▸ **Data supplied**:

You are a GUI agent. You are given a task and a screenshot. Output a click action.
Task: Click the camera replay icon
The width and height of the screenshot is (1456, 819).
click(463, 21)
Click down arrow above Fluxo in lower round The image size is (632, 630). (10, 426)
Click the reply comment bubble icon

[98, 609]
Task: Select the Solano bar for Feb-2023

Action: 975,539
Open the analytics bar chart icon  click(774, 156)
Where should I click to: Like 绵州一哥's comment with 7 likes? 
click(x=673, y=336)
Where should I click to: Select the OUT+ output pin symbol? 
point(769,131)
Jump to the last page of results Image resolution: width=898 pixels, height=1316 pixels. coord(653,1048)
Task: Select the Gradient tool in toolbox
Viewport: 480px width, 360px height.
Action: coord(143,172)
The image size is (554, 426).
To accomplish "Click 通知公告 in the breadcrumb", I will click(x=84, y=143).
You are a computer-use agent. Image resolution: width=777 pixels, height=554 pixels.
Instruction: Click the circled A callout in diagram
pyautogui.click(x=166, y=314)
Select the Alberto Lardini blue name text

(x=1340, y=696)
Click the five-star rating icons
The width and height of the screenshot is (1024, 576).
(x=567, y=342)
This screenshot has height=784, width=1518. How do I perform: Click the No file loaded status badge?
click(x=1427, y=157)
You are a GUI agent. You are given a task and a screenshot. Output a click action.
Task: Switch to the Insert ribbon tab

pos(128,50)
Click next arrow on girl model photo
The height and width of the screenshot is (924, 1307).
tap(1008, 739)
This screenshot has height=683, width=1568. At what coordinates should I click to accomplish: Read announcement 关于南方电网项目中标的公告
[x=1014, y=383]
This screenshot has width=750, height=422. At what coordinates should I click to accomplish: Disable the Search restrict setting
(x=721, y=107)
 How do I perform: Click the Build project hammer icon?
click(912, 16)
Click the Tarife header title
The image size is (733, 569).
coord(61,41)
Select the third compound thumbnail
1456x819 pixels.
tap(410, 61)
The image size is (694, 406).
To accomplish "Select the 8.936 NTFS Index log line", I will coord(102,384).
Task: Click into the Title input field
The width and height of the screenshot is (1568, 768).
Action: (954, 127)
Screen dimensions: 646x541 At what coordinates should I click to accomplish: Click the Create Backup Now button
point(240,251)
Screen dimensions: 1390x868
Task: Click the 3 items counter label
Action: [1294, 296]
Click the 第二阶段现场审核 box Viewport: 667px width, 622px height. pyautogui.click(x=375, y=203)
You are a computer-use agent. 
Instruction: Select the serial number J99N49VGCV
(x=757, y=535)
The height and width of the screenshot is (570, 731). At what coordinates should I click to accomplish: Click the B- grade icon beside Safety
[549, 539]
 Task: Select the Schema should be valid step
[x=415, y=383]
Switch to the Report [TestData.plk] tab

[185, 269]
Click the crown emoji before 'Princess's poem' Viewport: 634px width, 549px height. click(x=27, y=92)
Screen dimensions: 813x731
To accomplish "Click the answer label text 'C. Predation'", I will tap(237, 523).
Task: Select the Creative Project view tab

▸ **Written task**:
Render all of the data above as a JSON list of strings, one string per line, leaving out the blank lines.

▸ **Reply**:
[
  "You are a GUI agent. You are given a task and a screenshot. Output a click action.",
  "Task: Click the camera replay icon",
  "The width and height of the screenshot is (1456, 819).",
  "click(463, 21)",
  "Click down arrow above Fluxo in lower round The image size is (632, 630). (10, 426)",
  "Click the reply comment bubble icon",
  "[98, 609]",
  "Task: Select the Solano bar for Feb-2023",
  "Action: 975,539",
  "Open the analytics bar chart icon  click(774, 156)",
  "Where should I click to: Like 绵州一哥's comment with 7 likes? ",
  "click(x=673, y=336)",
  "Where should I click to: Select the OUT+ output pin symbol? ",
  "point(769,131)",
  "Jump to the last page of results Image resolution: width=898 pixels, height=1316 pixels. coord(653,1048)",
  "Task: Select the Gradient tool in toolbox",
  "Viewport: 480px width, 360px height.",
  "Action: coord(143,172)",
  "The image size is (554, 426).",
  "To accomplish \"Click 通知公告 in the breadcrumb\", I will click(x=84, y=143).",
  "You are a computer-use agent. Image resolution: width=777 pixels, height=554 pixels.",
  "Instruction: Click the circled A callout in diagram",
  "pyautogui.click(x=166, y=314)",
  "Select the Alberto Lardini blue name text",
  "(x=1340, y=696)",
  "Click the five-star rating icons",
  "The width and height of the screenshot is (1024, 576).",
  "(x=567, y=342)",
  "This screenshot has height=784, width=1518. How do I perform: Click the No file loaded status badge?",
  "click(x=1427, y=157)",
  "You are a GUI agent. You are given a task and a screenshot. Output a click action.",
  "Task: Switch to the Insert ribbon tab",
  "pos(128,50)",
  "Click next arrow on girl model photo",
  "The height and width of the screenshot is (924, 1307).",
  "tap(1008, 739)",
  "This screenshot has height=683, width=1568. At what coordinates should I click to accomplish: Read announcement 关于南方电网项目中标的公告",
  "[x=1014, y=383]",
  "This screenshot has width=750, height=422. At what coordinates should I click to accomplish: Disable the Search restrict setting",
  "(x=721, y=107)",
  " How do I perform: Click the Build project hammer icon?",
  "click(912, 16)",
  "Click the Tarife header title",
  "The image size is (733, 569).",
  "coord(61,41)",
  "Select the third compound thumbnail",
  "1456x819 pixels.",
  "tap(410, 61)",
  "The image size is (694, 406).",
  "To accomplish \"Select the 8.936 NTFS Index log line\", I will coord(102,384).",
  "Task: Click into the Title input field",
  "The width and height of the screenshot is (1568, 768).",
  "Action: (954, 127)",
  "Screen dimensions: 646x541 At what coordinates should I click to accomplish: Click the Create Backup Now button",
  "point(240,251)",
  "Screen dimensions: 1390x868",
  "Task: Click the 3 items counter label",
  "Action: [1294, 296]",
  "Click the 第二阶段现场审核 box Viewport: 667px width, 622px height. pyautogui.click(x=375, y=203)",
  "You are a computer-use agent. ",
  "Instruction: Select the serial number J99N49VGCV",
  "(x=757, y=535)",
  "The height and width of the screenshot is (570, 731). At what coordinates should I click to accomplish: Click the B- grade icon beside Safety",
  "[549, 539]",
  " Task: Select the Schema should be valid step",
  "[x=415, y=383]",
  "Switch to the Report [TestData.plk] tab",
  "[185, 269]",
  "Click the crown emoji before 'Princess's poem' Viewport: 634px width, 549px height. click(x=27, y=92)",
  "Screen dimensions: 813x731",
  "To accomplish \"Click the answer label text 'C. Predation'\", I will tap(237, 523).",
  "Task: Select the Creative Project view tab"
]